- The Washington Times - Friday, July 18, 2008

A man wanted by Liechtenstein for leaking secret banking information that identified millionaire tax cheats across Europe and the United States has described to congressional investigators how money was concealed.

Lawmakers played a videotape of the testimony by Heinrich Kieber at a congressional hearing Thursday that revealed rare details of offshore practices at two European banks. At the hearing, Swiss banking giant UBS AG announced that because of recent revelations, it will stop offering U.S. clients offshore services through branches based abroad.

Mr. Kieber appeared only as a silhouette against a white screen with eyeglasses and a balding head apparent.
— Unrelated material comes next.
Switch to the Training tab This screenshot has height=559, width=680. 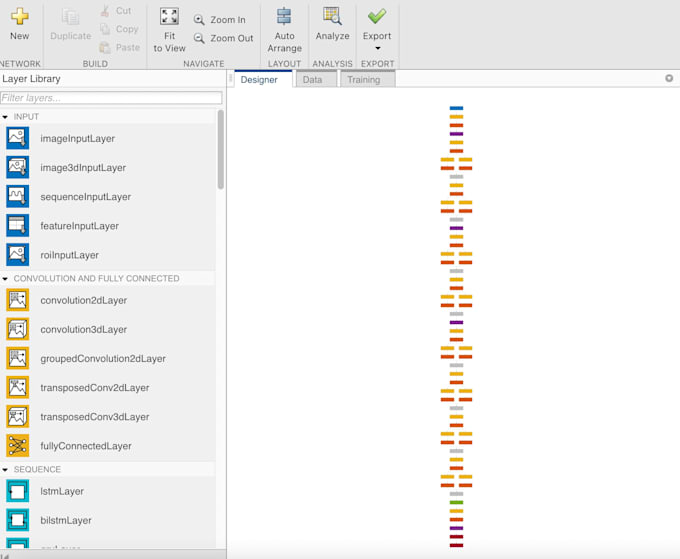click(363, 79)
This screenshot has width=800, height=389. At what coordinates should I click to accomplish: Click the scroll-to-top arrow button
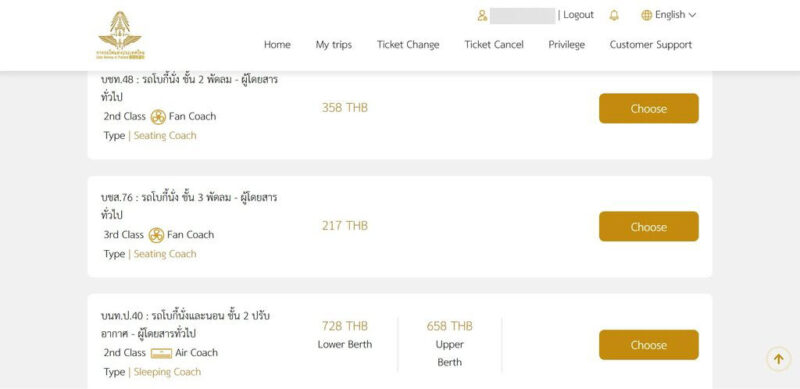(778, 359)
He is living under a new name in witness protection program, according to lawmakers. He has never spoken publicly about his role in exposing tax shelters he says were used by Liechtenstein’s LGT group.

In the videotaped interview with the congressional investigators, he described ruses that he saw while working at the bank, which he said were used to cover the tracks of money moved into accounts.

The hearing by the Senate Homeland Security and Governmental Affairs investigations subcommittee highlighted offshore tax abuses that they believe cost the U.S. government about $100 billion a year.

The hearing came a day after the panel released a 109-page report that took aim at LGT, owned by Liechtenstein’s royal family, and UBS, one the world’s largest wealth managers.

Mark Branson, chief financial officer of UBS’ global wealth management, said at the hearing that the bank regrets “any compliance failures that may have occurred” and will now provide banking or security services to U.S. citizens only through companies licensed in the United States. He said the bank also is working with U.S. authorities to identify clients involved in U.S. tax fraud.

LGT refused to send a representative but said in a statement that it had cooperated by sending a senior official for a lengthy interview and providing all the documents requested by the panel.

Both LGT and UBS came under withering criticism from the lawmakers.

UBS has said it is cooperating with a Swiss investigation as well as an expanding U.S. probe of taxpayers who may have used overseas accounts to hide assets and avoid taxes. UBS has promised to disclose records involving U.S. clients who might have broken tax laws. It also has banned its Swiss bankers from traveling to the United States.

The subcommittee report said UBS bankers searched out wealthy U.S. clients and aggressively marketed services to people who otherwise would not have opened Swiss accounts. It said the bank’s practices resulted in billions of dollars of U.S. taxpayer money in accounts that were not disclosed to tax authorities.